(Source records)
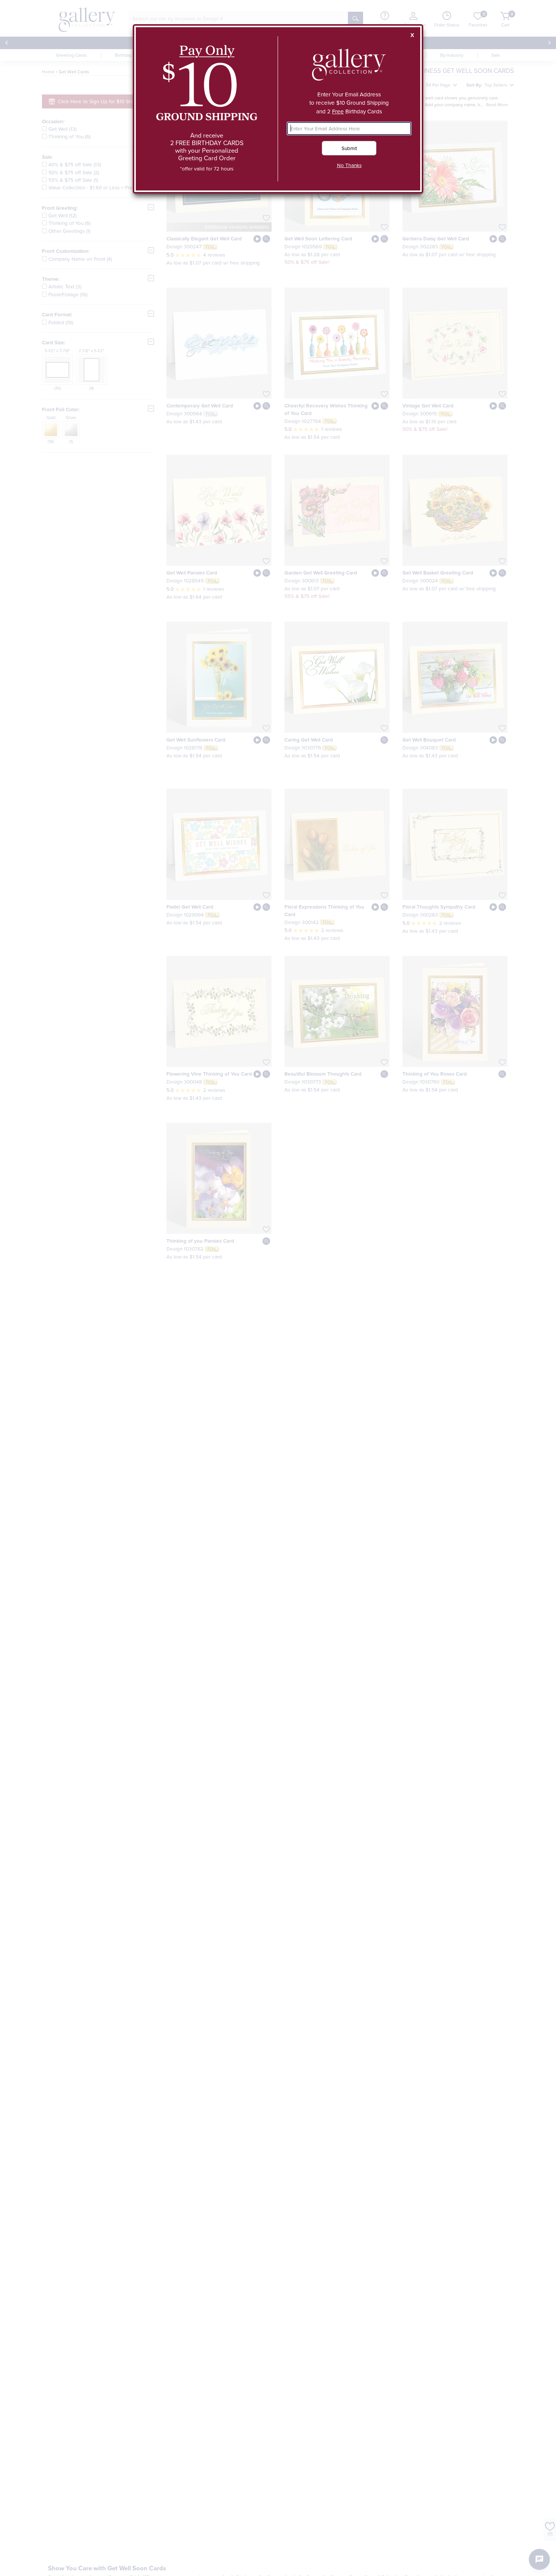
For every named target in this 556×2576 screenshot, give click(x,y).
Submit (349, 148)
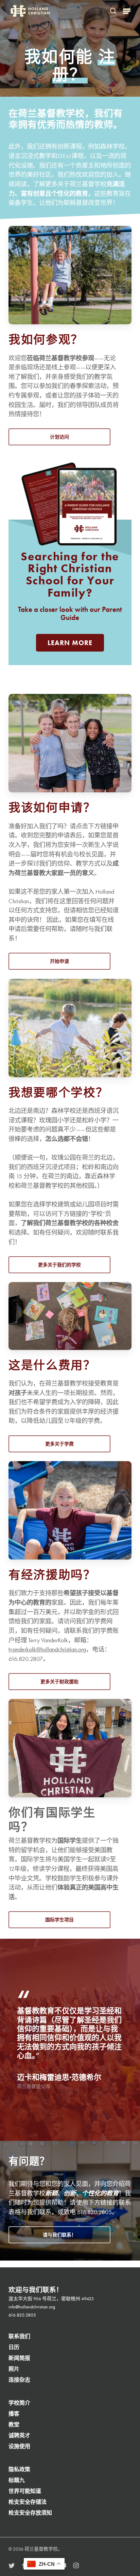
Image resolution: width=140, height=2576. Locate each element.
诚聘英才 (19, 2435)
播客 (13, 2413)
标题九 (16, 2480)
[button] (126, 10)
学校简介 (19, 2402)
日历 (13, 2347)
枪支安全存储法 (27, 2501)
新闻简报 (19, 2358)
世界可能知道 (24, 2491)
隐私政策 (19, 2469)
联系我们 (19, 2336)
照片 (13, 2368)
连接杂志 (19, 2379)
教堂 (13, 2424)
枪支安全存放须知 (30, 2512)
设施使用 (19, 2446)
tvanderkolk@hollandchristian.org (47, 1649)
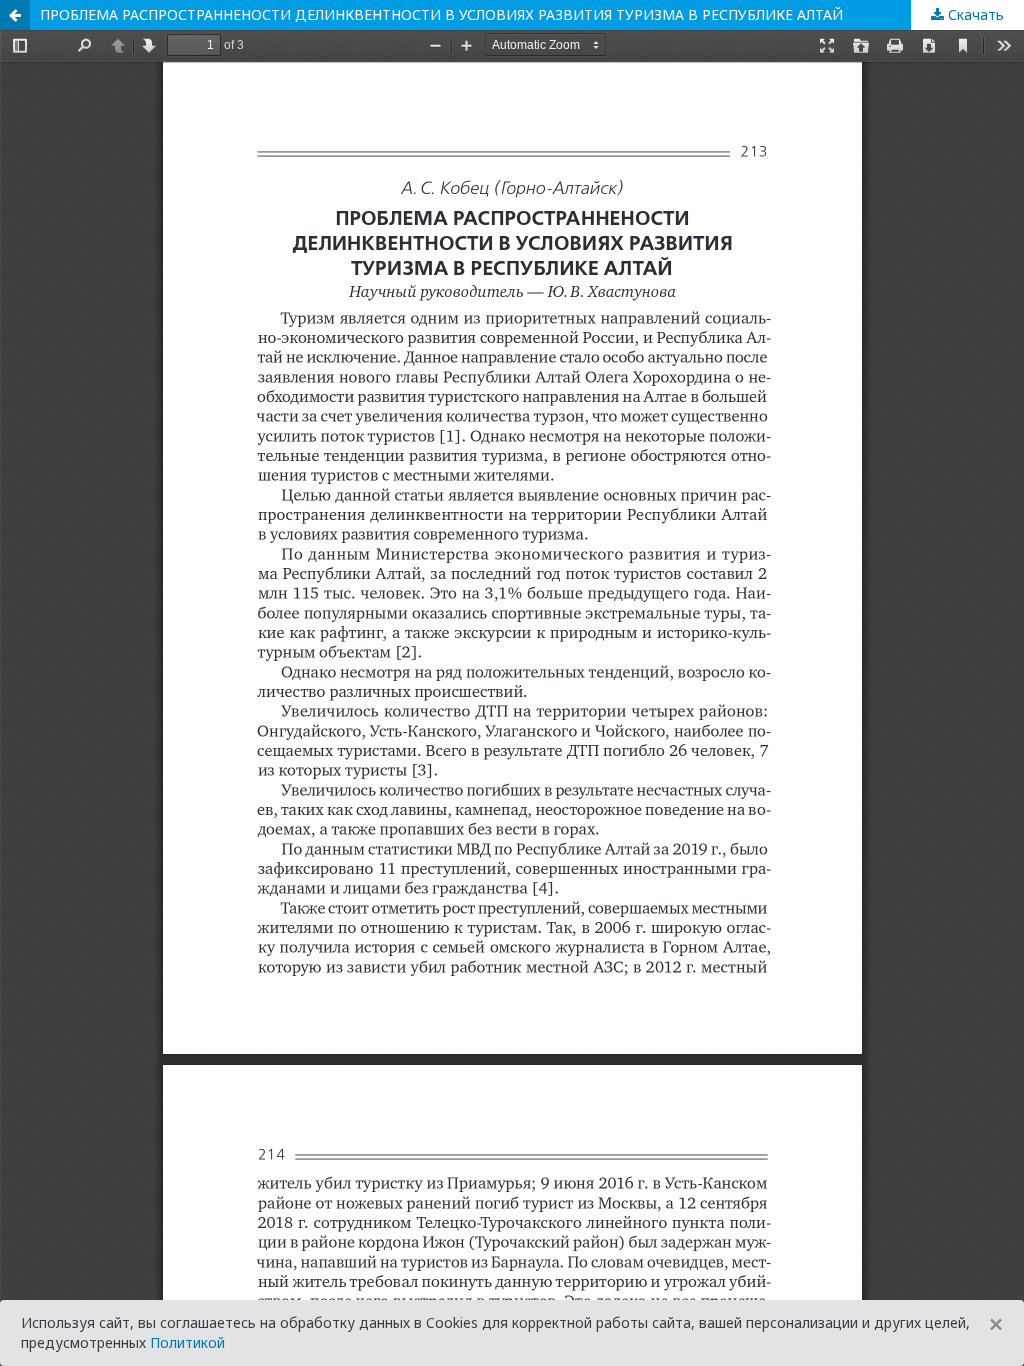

*Exercise directions*.
Leave out the pictures, and please output only the lines from the line that contains "日历 (13, 2347)" through the end of the data, both ends included.

*Answer to this task*.
日历 (13, 2347)
枪支安全存储法 (27, 2501)
新闻简报 (19, 2358)
世界可能知道 (24, 2491)
隐私政策 (19, 2469)
联系我们 (19, 2336)
照片 (13, 2368)
连接杂志 (19, 2379)
教堂 (13, 2424)
枪支安全存放须知 (30, 2512)
设施使用 (19, 2446)
tvanderkolk@hollandchristian.org (47, 1649)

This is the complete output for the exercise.